Поэтому авторской песне противопоказаны стадионы и многотысячные толпы. Конечно, такой титан, как Высоцкий справился бы с любой человеческой массой. В конце концов, можно и на вокзале родить, ежели нельзя погодить. Но это другой жанр…
Я видел классику. Я видел Вертинского. Все что закладывалось поющими поэтами и, сочиняющими стихи, композиторами, все, что пели под собственный аккомпанемент великие русские певцы, воплотилось в новом искусстве, в новом жанре, я не боюсь утверждать, устного народного творчества, – только это творчество высокообразованного народа. Вертинский обогнал время лет на пятьдесят. Оставаясь поэтом начала века, он был первым среди нового жанра второй половины века двадцатого.
Какое счастье, что осталась кинолента, остался фильм «Анна на шее», где Вертинский играет сластолюбца князя. Но как сказал Евгений Габрилович: «кино это ведь только тени тех кто был …» Только тени. А я добавлю, одна из самых ярких и запоминающихся ролей в этом фильме – всего лишь слабая тень Вертинского на эстраде.
Я ничего не понял тогда, на его концерте, но все запомнил, и мне хватило этого на всю жизнь. Много лет спустя, я сообразил, какая величина Александр Владимирович и как мне повезло! Вертинский – одна из самых ярких звезд, на густо усеянном звездами, небе этого жанра – авторской песни – музыки, поэзии и театра. Поверьте мне. Я его видел!
Скрипачонок
(окончание)
Я болел долго, месяца четыре. Врачи никак не могли определить, что со мною, а мне сделалось все равно, … Я совсем не хотел ходить в школу и вообще не хотел ничего делать… Меня таскали на бесчисленные анализы и осмотры. Потом придумали, что у меня воспаление почек. Хотя я совершенно уверен – не было никакого воспаления! Я болел от тоски! Я так горевал по скрипке и по Профессору, что даже плакать не мог.

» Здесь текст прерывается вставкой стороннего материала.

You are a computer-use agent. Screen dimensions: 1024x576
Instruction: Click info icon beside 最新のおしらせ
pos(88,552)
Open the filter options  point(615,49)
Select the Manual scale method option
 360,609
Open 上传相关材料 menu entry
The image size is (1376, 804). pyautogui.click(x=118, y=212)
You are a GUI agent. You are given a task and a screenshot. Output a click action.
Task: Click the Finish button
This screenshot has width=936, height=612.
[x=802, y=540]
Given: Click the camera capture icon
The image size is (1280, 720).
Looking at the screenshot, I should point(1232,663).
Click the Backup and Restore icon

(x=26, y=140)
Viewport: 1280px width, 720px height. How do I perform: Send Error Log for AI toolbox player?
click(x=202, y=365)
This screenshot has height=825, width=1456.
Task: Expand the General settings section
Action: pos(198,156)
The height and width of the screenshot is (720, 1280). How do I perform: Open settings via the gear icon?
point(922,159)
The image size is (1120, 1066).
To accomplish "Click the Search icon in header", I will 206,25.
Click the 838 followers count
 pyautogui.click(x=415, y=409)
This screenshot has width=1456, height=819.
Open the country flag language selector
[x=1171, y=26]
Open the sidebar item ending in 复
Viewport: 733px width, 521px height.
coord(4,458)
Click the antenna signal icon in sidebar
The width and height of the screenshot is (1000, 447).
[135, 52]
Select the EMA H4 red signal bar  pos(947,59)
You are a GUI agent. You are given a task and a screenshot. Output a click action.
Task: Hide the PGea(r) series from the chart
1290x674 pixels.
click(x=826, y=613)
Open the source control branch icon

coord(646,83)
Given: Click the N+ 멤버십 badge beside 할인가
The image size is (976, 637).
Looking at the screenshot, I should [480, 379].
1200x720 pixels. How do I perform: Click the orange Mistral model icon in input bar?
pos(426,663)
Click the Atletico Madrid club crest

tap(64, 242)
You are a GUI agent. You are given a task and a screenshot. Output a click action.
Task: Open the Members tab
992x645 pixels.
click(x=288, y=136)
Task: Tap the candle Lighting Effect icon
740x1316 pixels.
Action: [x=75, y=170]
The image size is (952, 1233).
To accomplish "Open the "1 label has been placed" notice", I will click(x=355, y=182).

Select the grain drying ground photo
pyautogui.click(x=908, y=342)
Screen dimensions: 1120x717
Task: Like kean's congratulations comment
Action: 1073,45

Мама и бабушка правильно сделали, что не пустили меня на похороны, и я не видел Профессора мертвым. Поэтому он мне постоянно снился живым, и я разговаривал с ним почти каждую ночь. Хотя при жизни, обычно мы с ним мало разговаривали – только когда пили чай. А так все время: либо занимались, либо к нему шли ученики: как пригородные электрички – один за другим или как трамваи, что грохотали и завывали под окнами нашего дома. Я лежал с открытыми глазами и смотрел как вместе с грохотом, от которого дрожала посуда в шкафчике, а по потолку медленно проплывает блик света слева направо со Ржевки в город и справа налево из города на Ржевку…
Скрипка у меня была казенной, и ее пришлось сдать обратно в школу, но меня никто не исключал, я считался в академическом отпуске по – болезни. Хотя я – то знал, что назад в школу никогда не вернусь. Не мог я вернуться, потому что там меня ждал Соломон. Он, все-таки победил!
Провалявшись дома несколько месяцев, я вынужден был пойти в свою общеобразовательную школу, только потому, что мне грозила перспектива остаться на второй год, кое – как я вытянул на троечках, и был допущен к экзаменам. Тогда экзамены сдавались ежегодно, начиная с четвертого класса. Поскольку к экзаменам нужно было готовиться самостоятельно и не ходить, в ставшую мне чужой, школу, я приналег и сдал на одни пятерки.